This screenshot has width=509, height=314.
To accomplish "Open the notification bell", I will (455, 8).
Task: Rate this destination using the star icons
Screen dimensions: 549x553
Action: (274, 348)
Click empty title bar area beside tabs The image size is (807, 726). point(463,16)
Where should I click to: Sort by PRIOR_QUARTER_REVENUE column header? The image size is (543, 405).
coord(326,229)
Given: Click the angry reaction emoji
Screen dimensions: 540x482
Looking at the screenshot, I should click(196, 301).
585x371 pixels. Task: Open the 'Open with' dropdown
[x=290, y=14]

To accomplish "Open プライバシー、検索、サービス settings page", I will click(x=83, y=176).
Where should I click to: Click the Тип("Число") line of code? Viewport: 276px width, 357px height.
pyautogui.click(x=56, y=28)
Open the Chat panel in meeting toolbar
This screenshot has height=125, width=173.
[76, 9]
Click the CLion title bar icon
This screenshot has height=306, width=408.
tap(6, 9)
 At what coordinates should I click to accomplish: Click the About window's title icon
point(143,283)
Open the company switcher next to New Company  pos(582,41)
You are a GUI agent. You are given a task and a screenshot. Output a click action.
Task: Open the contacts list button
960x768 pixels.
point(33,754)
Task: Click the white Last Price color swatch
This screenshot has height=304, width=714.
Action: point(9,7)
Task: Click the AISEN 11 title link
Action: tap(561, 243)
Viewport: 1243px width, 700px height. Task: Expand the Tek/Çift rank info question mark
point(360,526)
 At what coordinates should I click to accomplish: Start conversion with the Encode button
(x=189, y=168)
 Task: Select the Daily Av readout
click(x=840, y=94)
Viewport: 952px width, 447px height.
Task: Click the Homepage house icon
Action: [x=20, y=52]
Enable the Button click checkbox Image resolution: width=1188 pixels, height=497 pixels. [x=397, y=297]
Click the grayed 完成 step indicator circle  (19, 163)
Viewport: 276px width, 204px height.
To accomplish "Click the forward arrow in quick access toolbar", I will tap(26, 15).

§ **Exercise**
All of the entries above need to be reproduced verbatim.

§ **Written solution**
This screenshot has width=509, height=314.
To accomplish "Open the notification bell", I will (455, 8).
Task: Rate this destination using the star icons
Screen dimensions: 549x553
Action: (274, 348)
Click empty title bar area beside tabs The image size is (807, 726). point(463,16)
Where should I click to: Sort by PRIOR_QUARTER_REVENUE column header? The image size is (543, 405).
coord(326,229)
Given: Click the angry reaction emoji
Screen dimensions: 540x482
Looking at the screenshot, I should click(196, 301).
585x371 pixels. Task: Open the 'Open with' dropdown
[x=290, y=14]

To accomplish "Open プライバシー、検索、サービス settings page", I will click(x=83, y=176).
Where should I click to: Click the Тип("Число") line of code? Viewport: 276px width, 357px height.
pyautogui.click(x=56, y=28)
Open the Chat panel in meeting toolbar
This screenshot has height=125, width=173.
[76, 9]
Click the CLion title bar icon
This screenshot has height=306, width=408.
tap(6, 9)
 At what coordinates should I click to accomplish: Click the About window's title icon
point(143,283)
Open the company switcher next to New Company  pos(582,41)
You are a GUI agent. You are given a task and a screenshot. Output a click action.
Task: Open the contacts list button
960x768 pixels.
point(33,754)
Task: Click the white Last Price color swatch
This screenshot has height=304, width=714.
Action: point(9,7)
Task: Click the AISEN 11 title link
Action: tap(561, 243)
Viewport: 1243px width, 700px height. Task: Expand the Tek/Çift rank info question mark
point(360,526)
 At what coordinates should I click to accomplish: Start conversion with the Encode button
(x=189, y=168)
 Task: Select the Daily Av readout
click(x=840, y=94)
Viewport: 952px width, 447px height.
Task: Click the Homepage house icon
Action: [x=20, y=52]
Enable the Button click checkbox Image resolution: width=1188 pixels, height=497 pixels. [x=397, y=297]
Click the grayed 完成 step indicator circle  (19, 163)
Viewport: 276px width, 204px height.
To accomplish "Click the forward arrow in quick access toolbar", I will tap(26, 15).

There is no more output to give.